In 1964, Szczepan Pieniążek became a full member of the Polish Academy of Sciences (PAN). In the years 1966–1971 he was secretary of the Faculty of Agricultural and Forest Sciences of the Polish Academy of Sciences and vice president of the Polish Academy of Sciences. In the years 1972–1974 he was also the chairman of the Committee of Horticultural Sciences of the Polish Academy of Sciences. Szczepan Pieniążek was a member of the International Society for Horticultural Sciences, chairman of the Horticultural Section, vice-president, then president (1970–1974).

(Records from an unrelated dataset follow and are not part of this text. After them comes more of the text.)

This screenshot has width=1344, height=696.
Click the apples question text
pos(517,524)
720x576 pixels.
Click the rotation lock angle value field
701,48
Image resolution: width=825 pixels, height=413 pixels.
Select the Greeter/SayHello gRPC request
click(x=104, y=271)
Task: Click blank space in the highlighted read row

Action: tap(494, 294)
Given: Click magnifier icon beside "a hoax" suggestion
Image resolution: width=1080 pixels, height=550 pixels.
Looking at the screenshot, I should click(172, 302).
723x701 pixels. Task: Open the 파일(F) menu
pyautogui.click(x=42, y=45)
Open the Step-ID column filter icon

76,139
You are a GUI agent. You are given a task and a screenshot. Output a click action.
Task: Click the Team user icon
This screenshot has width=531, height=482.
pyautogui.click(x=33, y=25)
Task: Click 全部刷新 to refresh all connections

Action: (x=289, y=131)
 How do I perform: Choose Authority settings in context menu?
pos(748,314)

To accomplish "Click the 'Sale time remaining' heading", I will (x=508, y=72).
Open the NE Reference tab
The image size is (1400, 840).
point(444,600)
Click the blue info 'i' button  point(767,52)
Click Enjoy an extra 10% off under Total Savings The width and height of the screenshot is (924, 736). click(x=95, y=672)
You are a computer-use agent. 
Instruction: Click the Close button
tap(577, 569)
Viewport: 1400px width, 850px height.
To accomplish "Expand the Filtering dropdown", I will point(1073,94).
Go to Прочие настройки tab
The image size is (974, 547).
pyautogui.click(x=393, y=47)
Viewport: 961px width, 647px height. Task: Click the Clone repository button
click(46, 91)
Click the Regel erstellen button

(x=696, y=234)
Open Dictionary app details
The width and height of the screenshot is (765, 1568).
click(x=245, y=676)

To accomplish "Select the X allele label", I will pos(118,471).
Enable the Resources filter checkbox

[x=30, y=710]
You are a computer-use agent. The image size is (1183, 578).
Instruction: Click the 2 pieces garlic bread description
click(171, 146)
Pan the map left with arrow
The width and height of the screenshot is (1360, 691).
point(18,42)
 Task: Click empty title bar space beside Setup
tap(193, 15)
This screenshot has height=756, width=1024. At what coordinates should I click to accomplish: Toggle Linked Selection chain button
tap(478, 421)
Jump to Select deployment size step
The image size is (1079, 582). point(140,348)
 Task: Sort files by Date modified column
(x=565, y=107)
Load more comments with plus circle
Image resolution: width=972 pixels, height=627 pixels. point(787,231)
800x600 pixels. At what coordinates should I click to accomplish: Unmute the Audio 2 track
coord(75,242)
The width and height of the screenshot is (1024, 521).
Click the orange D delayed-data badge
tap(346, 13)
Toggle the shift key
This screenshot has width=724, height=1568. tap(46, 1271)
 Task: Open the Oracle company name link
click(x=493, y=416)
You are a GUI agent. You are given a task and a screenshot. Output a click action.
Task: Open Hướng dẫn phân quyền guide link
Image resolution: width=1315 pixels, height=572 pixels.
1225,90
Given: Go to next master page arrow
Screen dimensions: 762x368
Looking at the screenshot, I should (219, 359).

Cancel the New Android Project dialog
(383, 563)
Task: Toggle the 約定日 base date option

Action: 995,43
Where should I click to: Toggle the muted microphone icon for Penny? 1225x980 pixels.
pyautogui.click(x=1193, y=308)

In his scientific work, Szczepan Pieniążek dealt with widely understood pomology, including the cultivation of fruit trees and berry plants, the protection of orchards, as well as plant physiology. Some of his most important achievements are bringing about the annual fruiting of apple trees of alternately fruiting varieties, introducing low-growing trees to cultivation, developing modern soil care systems, and introducing many valuable apple varieties into production. He has published about 100 scientific papers. He published an academic textbook entitled "Orcharding", which was published in 11 editions - (the last in 2000), and the author of popular science books on fruit-growing "Around the orchard world" (1965) translated into: Czech, Bulgarian, and Hungarian and "When apple trees bloom" (1971 r.) translated into Czech.

During Stalinism in Poland, Pieniążek was an active exponent of the ideas of Ivan Michurin and Lysenkoism, which claimed that genes do not participate in inheritance. After a few years, he entirely withdrew his support from the theory. In his memoir, he wrote “ze moje opowiedzenie sie za genetyka lysenkowska stanowi najciemniejsza jego karte…powinienem wiecej kierowac sie rozumem niz entuzjazmem” “My support of Lysenko’s theory was the darkest card in my life…I should use my brain rather than believe the enthusiasm alone”. From the works of Michurin, Pieniążek appreciated the views concerning the cultivation of low-growing varieties of fruit trees commonly considered the most valuable. In the same period, he acted to defend fruit growers and vegetable gardeners against excessive taxation and collectivization and to keep their farms in private hands.

The result of these activities was the continuous presence of fruit and vegetables on the Polish market, while there was often a shortage of other agricultural products in those years. Before World War II apple production was 400-600 thousand metric tons per year, and in 1983, when he retired, it reached over 1.7 million metric tons.

In addition to his scientific activity, Pieniążek was involved in the widely understood popularization of gardening knowledge in Poland by publishing articles in the press on fruit trees and in the 1970s, taking part in weekly TV programs promoting the planting and cultivation of fruit trees and berry plants in home gardens. He also introduced and popularized the growing of so-called Skierniewice lemons (pl. cytryna skierniewicka) in Poland, which was meaningful at the time because of the relative scarcity of imported fruits.

==Personal life==
He was married to Janina Praska, born on August 28, 1914, in Warsaw, professor of plant physiology (marriage: September 1, 1939 in Ithaca). He had two children (a daughter, Emilia, born in 1942, and a son, Norman, born in 1946).
He died on July 1, 2008, in Konstancin-Jeziorna. He was buried at the Bródno Cemetery in Warsaw (avenue 49A, row 1, grave 25).
The memory of Professor Pieniążek was commemorated with three monuments: a monument-bench in front of the town hall building in Skierniewice, a bust in front of the building of the Institute of Horticulture in Skierniewice, and a stone obelisk in the market square in Błędów in the Grójec county, funded by local fruit growers.